Explicado como o RH identifica o desvio de função no ambiente corporativo, é importante também compreender que é possível prevenir que essa prática se estabeleça na sua empresa com ações simples, como as que você confere no checklist do tópico seguinte.

A calculadora de maturidade do RH da RHOpen também pode ajudar a identificar gargalos operacionais no seu departamento. 

Como prevenir o desvio de função?

As maneiras mais eficazes de evitar que os colaboradores sejam desviados das suas funções incluem:

Fazer uma descrição objetiva dos cargos
Usar trilhas de desenvolvimento profissional, com metas transparentes e explicações sobre a progressão de carreira
Revisar periodicamente os contratos para identificar quaisquer atualizações nas atribuições
Alinhar as funções e quaisquer mudanças com a liderança
Documentar e padronizar os cargos e salários
Usar a tecnologia para monitorar a rotina das equipes

Outro elemento do checklist de como prevenir o desvio de função é contar com apoio especializado, como o da RHOpen. Confira no tópico a seguir como podemos ajudar a evitar problemas com a legislação trabalhista.

Como a RHOpen pode ajudar a prevenir o desvio de função no RH?

A RHOpen é uma consultoria de RH e departamento pessoal (DP) com atuação nacional e internacional, com expertise em estruturação de cargos e salários.
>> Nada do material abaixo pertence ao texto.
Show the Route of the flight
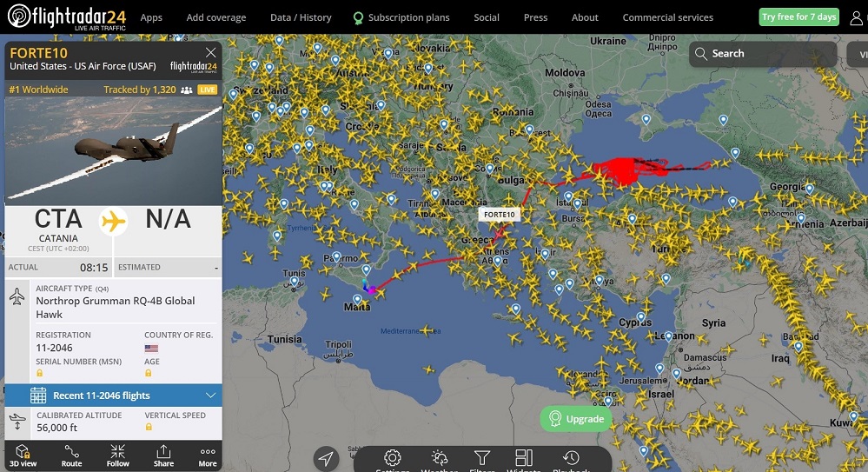The image size is (868, 472). point(71,455)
Graças a essa experiência, consegue ajudar empresas a estruturar contratos e planos de progressão de carreira mais transparentes e objetivos para evitar o desvio de função.
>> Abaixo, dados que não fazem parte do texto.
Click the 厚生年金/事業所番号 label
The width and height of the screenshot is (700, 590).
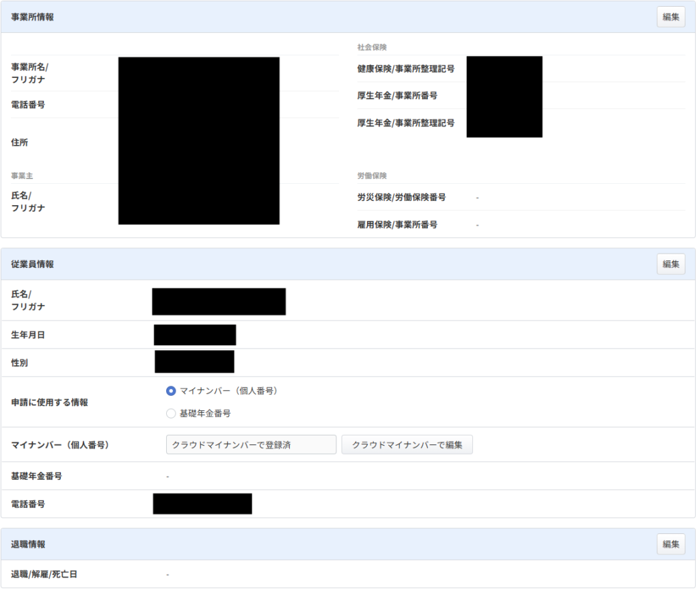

Além disso, a organização atua com os demais processos de RH, como folha de pagamento e treinamentos corporativos, recrutamento e seleção e desenvolvimento humano, e ainda oferece consultoria estratégica para as organizações prevenirem os riscos trabalhistas e fortalecerem a gestão de pessoas.

Agende uma reunião com o nosso time comercial para entender melhor como a RHOpen pode ajudar a sua empresa a manter a conformidade em todos os aspectos legais.

FAQ: Perguntas frequentes sobre desvio de função

Qual a diferença entre desvio e acúmulo de função?

A diferença é que, no desvio de função, o colaborador simplesmente passa a executar outras tarefas diferentes das que ele foi contratado para fazer. Já no acúmulo, além das próprias demandas, ele precisa desempenhar um papel adicional, sem compensação salarial, o que causa uma sobrecarga. Mas ambas são situações irregulares.

No caso do desvio de tarefa, a empresa deve pagar ao profissional o equivalente, inclusive os valores atrasados, à nova função. Quando há um acúmulo, por outro lado, é preciso pagar um adicional salarial que varia conforme o escopo das demandas extras.

Como o RH pode comprovar o desvio de função na empresa?

O RH deve monitorar certos indicadores, principalmente os de desempenho, e comparar os resultados com os referentes à função do colaborador. Os principais são as metas cobradas, os horários de entrada e saída do trabalho e os resultados dos treinamentos corporativos, para verificar se diferem dos previstos em contrato.

O desvio de função gera risco jurídico para a empresa?

Sim, pois os colaboradores podem entrar com ações trabalhistas para fazer o reconhecimento do desvio de função. Caso a prática seja comprovada, a empresa pode ter que pagar uma multa por danos morais, caso entenda que o trabalhador sofreu algum prejuízo com a mudança na função.

Quais são os direitos dos trabalhadores no desvio de função?

Os trabalhadores devem receber o salário retroativo referente a todos os meses que passaram no novo cargo. Além disso, têm direito às diferenças nos valores repassados para as verbas trabalhistas, como FGTS, 13º, férias remuneradas, aviso prévio e mais sobre os adicionais, horas extras e demais contribuições.